> _EXTRAIT DU DOCUMENT_
........
Reportage aux Assises de la Traduction littéraire 2018 en Arles, première partie.
Après trois ans d’absence, j’ai décidé de retourner aux Assises de la Traduction littéraire (les 9, 10 et 11 novembre 2018) dont la 35e édition était consacrée au thème Traduire le temps .
Un sujet d’étude bien à propos pour un événement que je vis toujours comme un moment suspendu, volé, hors du temps, de nos agendas souvent chargés, de la grisaille automnale… L’école buissonnière, quoi. Ou au moins, la « récré » ! Un événement qui, loin des carcans des colloques académiques et autres rendez-vous scientifiques, présente l’agréable avantage de savoir mêler le pragmatique et le ludique, le sérieux et le jouissif. Sans parler de l’attrait qu’exerce cette surprenante ville d’Arles, dont la taille est inversement proportionnelle à l’activité culturelle et qui vous accueille dans ses vieilles pierres comme si vous y étiez attendu. Qui vous donne envie de vous y installer ou – faute de mieux – d’y revenir.
Loin de moi l’idée de faire ici un compte rendu exhaustif de ces rencontres, tout d’abord parce que pour y arriver encore eût-il fallu avoir le don d’ubiquité, indispensable si on voulait participer à toutes les activités, dont beaucoup se tenaient en parallèle. Comme si les organisateurs avaient fait exprès de dédoubler le temps pour l’occasion. Mais aussi parce que, sous peu, les actes des Assises seront disponibles en ligne sur le site web de l’ATLAS (http://www.atlas-citl.org/assises/), rendant tout effort pour en concurrencer l’exhaustivité nul et parfaitement superflu. Je me contenterai d’en partager la substance, de vous livrer mes impressions et coups de cœur forcément subjectifs mais de nature à vous donner, j’espère, l’envie de vous rendre aux 36e Assises 2019 qui seront consacrées à « Traduire l’humour », tout un programme !
Je ne procéderai d’ailleurs pas dans l’ordre car, comme disait Norge, je mets beaucoup d’ordre dans mes idées. Ça ne va pas tout seul. Il y a des idées qui ne supportent pas l’ordre et qui préfèrent crever. A la fin, j’ai beaucoup d’ordre et presque plus d’idées . De Norge, parmi d’autres auteurs, il fut justement question le deuxième jour, lors des traditionnelles Lectures caféinées, où, de bon matin, traducteurs et autres bouquinovores s’adonnent chaque année au rituel de la lecture à voix haute d’extraits choisis par eux avec pour contraintes le respect de la thématique du temps… et de la loi du sablier (trois minutes chrono!). Défi relevé entre autres par un enseignant octogénaire qui nous régale avec deux courts poèmes de notre Norge national…récités avec l’accent du midi. Doublement touchant.
........
> _TÂCHE À RÉALISER_
Recopiez sans modification le passage du reportage sur les Assises de la Traduction littéraire, de « Un sujet d’étude » à « mieux – d’y revenir. ».

> _DONNÉES ENREGISTRÉES_
........
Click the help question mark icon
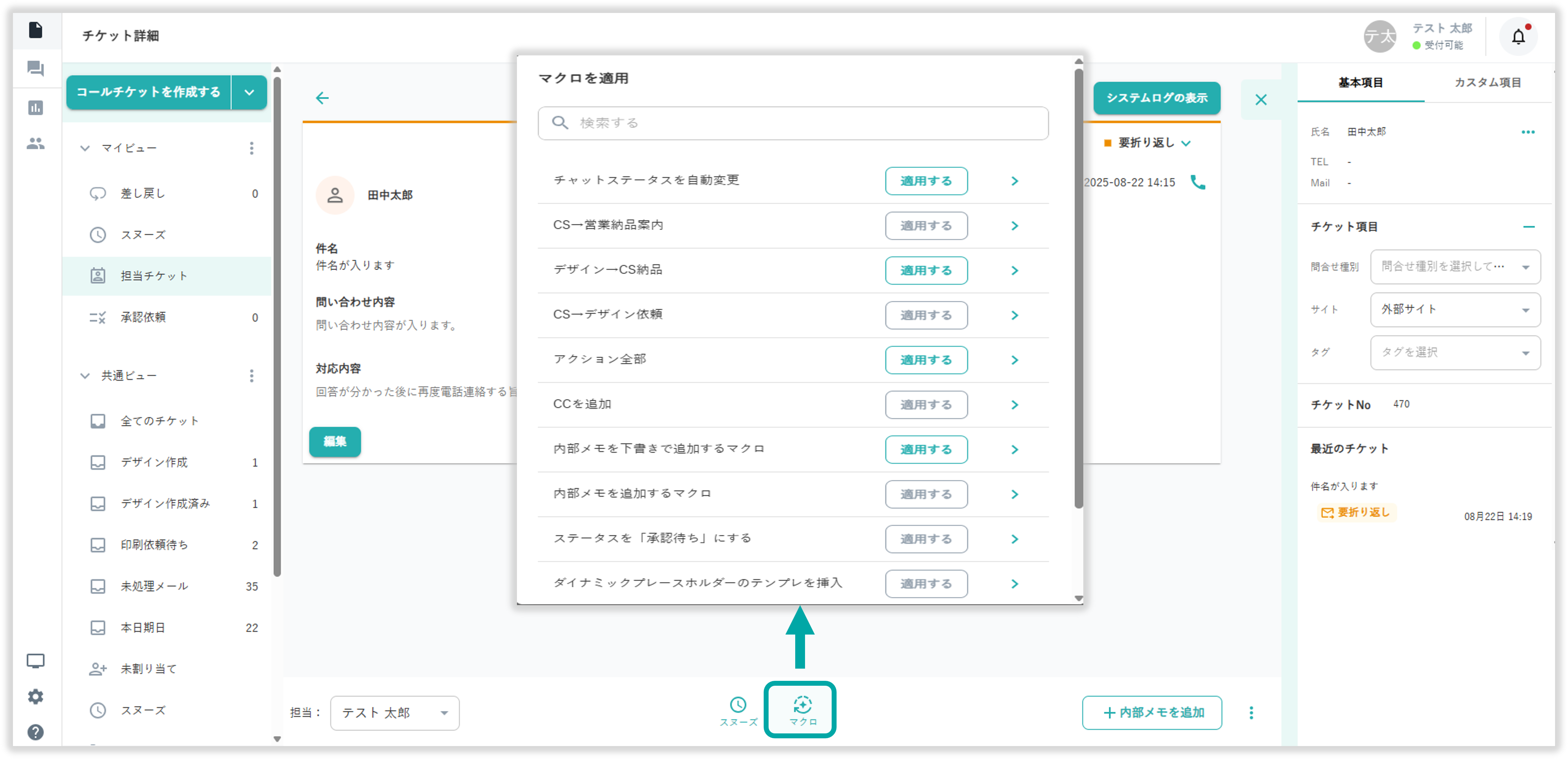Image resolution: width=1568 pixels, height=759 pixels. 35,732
........
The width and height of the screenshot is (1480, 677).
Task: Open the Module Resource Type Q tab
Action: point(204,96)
........
> _RÉPONSE ATTENDUE_
Un sujet d’étude bien à propos pour un événement que je vis toujours comme un moment suspendu, volé, hors du temps, de nos agendas souvent chargés, de la grisaille automnale… L’école buissonnière, quoi. Ou au moins, la « récré » ! Un événement qui, loin des carcans des colloques académiques et autres rendez-vous scientifiques, présente l’agréable avantage de savoir mêler le pragmatique et le ludique, le sérieux et le jouissif. Sans parler de l’attrait qu’exerce cette surprenante ville d’Arles, dont la taille est inversement proportionnelle à l’activité culturelle et qui vous accueille dans ses vieilles pierres comme si vous y étiez attendu. Qui vous donne envie de vous y installer ou – faute de mieux – d’y revenir.